Formula Student is Europe’s most established educational engineering competition, challenging engineering students from the best universities around the world to conceptualize, design, build, and test electric or combustion single-seater Formula race cars according to a specific set of rules [15]. FST Lisboa [16] was established in 2001 and is the Formula Student team from the University of Lisbon. Throughout its history, the team has strived to keep up with the industry’s ever-growing demands and advancements, first with the transition from combustion to electric in 2010 and then with the development of the team’s first autonomous car in 2021.

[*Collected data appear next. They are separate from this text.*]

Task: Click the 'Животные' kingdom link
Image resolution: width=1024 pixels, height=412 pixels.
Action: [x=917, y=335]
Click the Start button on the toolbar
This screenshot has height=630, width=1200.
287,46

Formula Student competitions are divided into static and dynamic events. The static events assess each team’s knowledge and engineering processes. The dynamic events in the EV category include the following:

• Acceleration: a 75 m straight line to test the longitudinal acceleration capability.
• Skidpad: two pairs of concentric circles in a figure-eight pattern to test the lateral acceleration capability.
• Autocross: a single lap on a handling track with features such as hairpins, slaloms, and chicanes, approximately 1 km long.
• Endurance: a roughly 22 km closed-loop circuit with characteristics such as Autocross, including a driver change at the halfway point.
• Efficiency: evaluates the vehicle’s energy efficiency during the endurance event.

Endurance and efficiency events together account for 325 out of 1000 points, nearly a third of the total available points. During the testing season, the team has limited opportunities to simulate endurance events, as these tests can deplete an entire battery pack, or come close to it. Additionally, endurance events are the most challenging to perform consistently well in, requiring meticulous preparation in car reliability, driver training, and, most importantly, temperature and energy management. Being the most challenging event in last year’s FSG [17], only 13 EV teams successfully finished the endurance event (18% out of the 70 registered and 25% out of the 52 who started altogether).

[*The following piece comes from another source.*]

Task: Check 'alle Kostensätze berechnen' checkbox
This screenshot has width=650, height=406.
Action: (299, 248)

The research began with the FST Lisboa team using a simple algorithm for energy management. Recognizing the lack of a robust controller to enhance overall performance in the endurance and efficiency events, the need for a more sophisticated system became evident, motivating this research. The ultimate objective is to develop methodologies to optimize energy use, increasing confidence in successfully completing the event and enhancing point-scoring opportunities. Regarding other solutions employed by different teams, there is very little official information due to competition purposes. However, during competitions, the students share information about their solutions. For example, the TU Munich team has devised a real-time strategy tool that predicts lap times and system temperatures during an endurance race, providing valuable information to the drivers. Also, the team from RWTH Aachen has developed a simulator that takes the track layout into account and conducts an endurance simulation. It identifies specific track segments where it is more advantageous for the driver to coast rather than continuously accelerate. This information is conveyed in real time by illuminating an LED on the dashboard, prompting the driver to ease off the throttle pedal to conserve energy. In [18], Formula Student Netherlands developed a convex optimization framework to compute the minimum-lap-time control strategy for their vehicle.

Following this topic, we propose a methodology to generate an optimized energy reference profile and implement it in real time. As such, a pre-event optimized plan is generated through a developed offline model and implemented into an energy management algorithm that adheres the actual energy deployment to what has been deemed optimal. The proposed methodology is validated on a real closed-loop track. Therefore, the core contribution of this paper is to develop a robust application of driving profile optimization to maximize the vehicle’s performance (in this case, defined by the score) during competitions in motorsport. This strategy presents two stages. First, it requires discretized detailed models of the vehicle and track, calibrated experimentally, to be used in energy optimization algorithms. Then, a real-time implementation is proposed, where the optimized driving profile is used to limit the output power from the motors while still providing the driver the control of the vehicle’s speed and maneuverability. To achieve real-time implementation, inertial measurement units and GPS measurements are used to estimate the vehicle’s real-time position. The proposed strategy is implemented in the FST12 prototype and tested and validated on a real competition track.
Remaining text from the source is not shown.